What you are asked to do> No picture should appear in the copy. Transcribe exactly, and only, the lines from the one with "Screen dimensions: 1024x768" through the last line of the data below.

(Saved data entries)
* * *

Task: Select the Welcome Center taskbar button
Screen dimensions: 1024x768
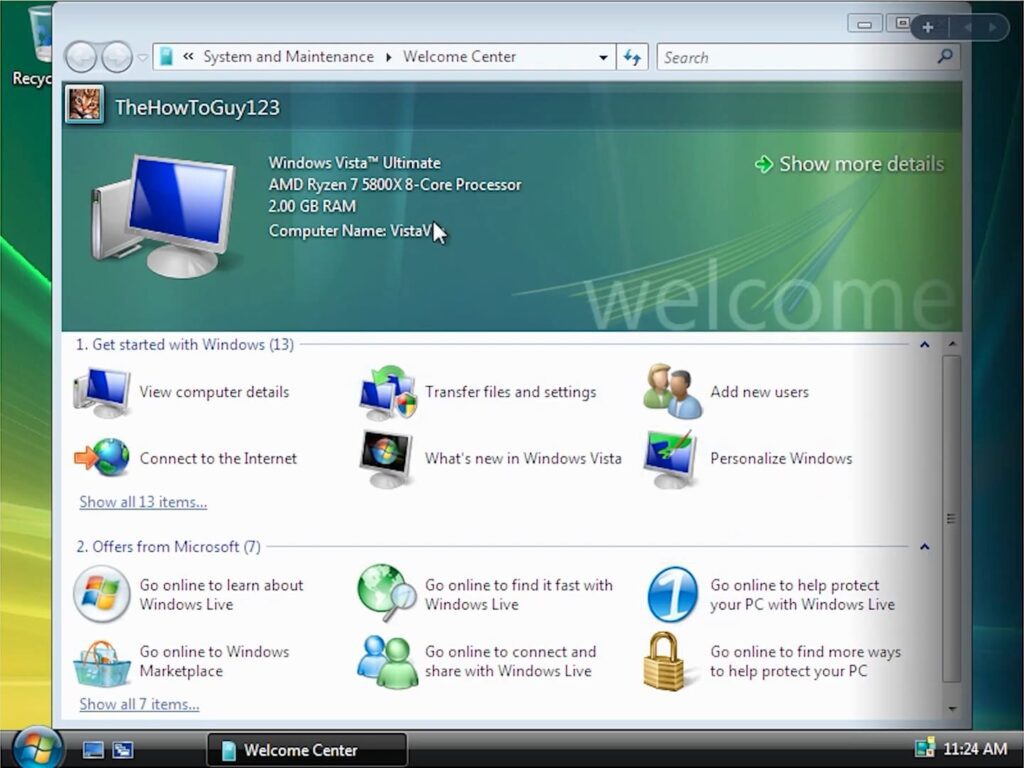Action: pyautogui.click(x=307, y=750)
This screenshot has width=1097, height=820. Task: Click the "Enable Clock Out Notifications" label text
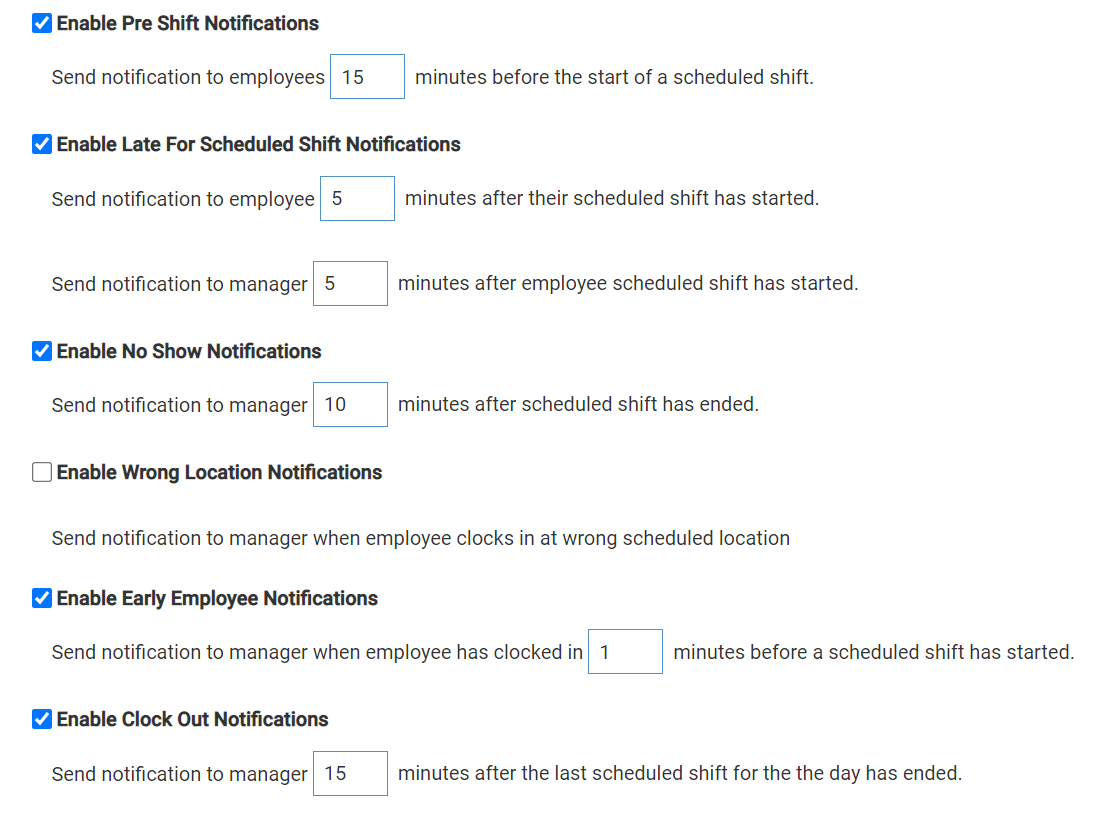click(x=192, y=719)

* * *

Solution for this task>
Screen dimensions: 1024x768
Action: pyautogui.click(x=307, y=750)
This screenshot has width=1097, height=820. Task: Click the "Enable Clock Out Notifications" label text
click(x=192, y=719)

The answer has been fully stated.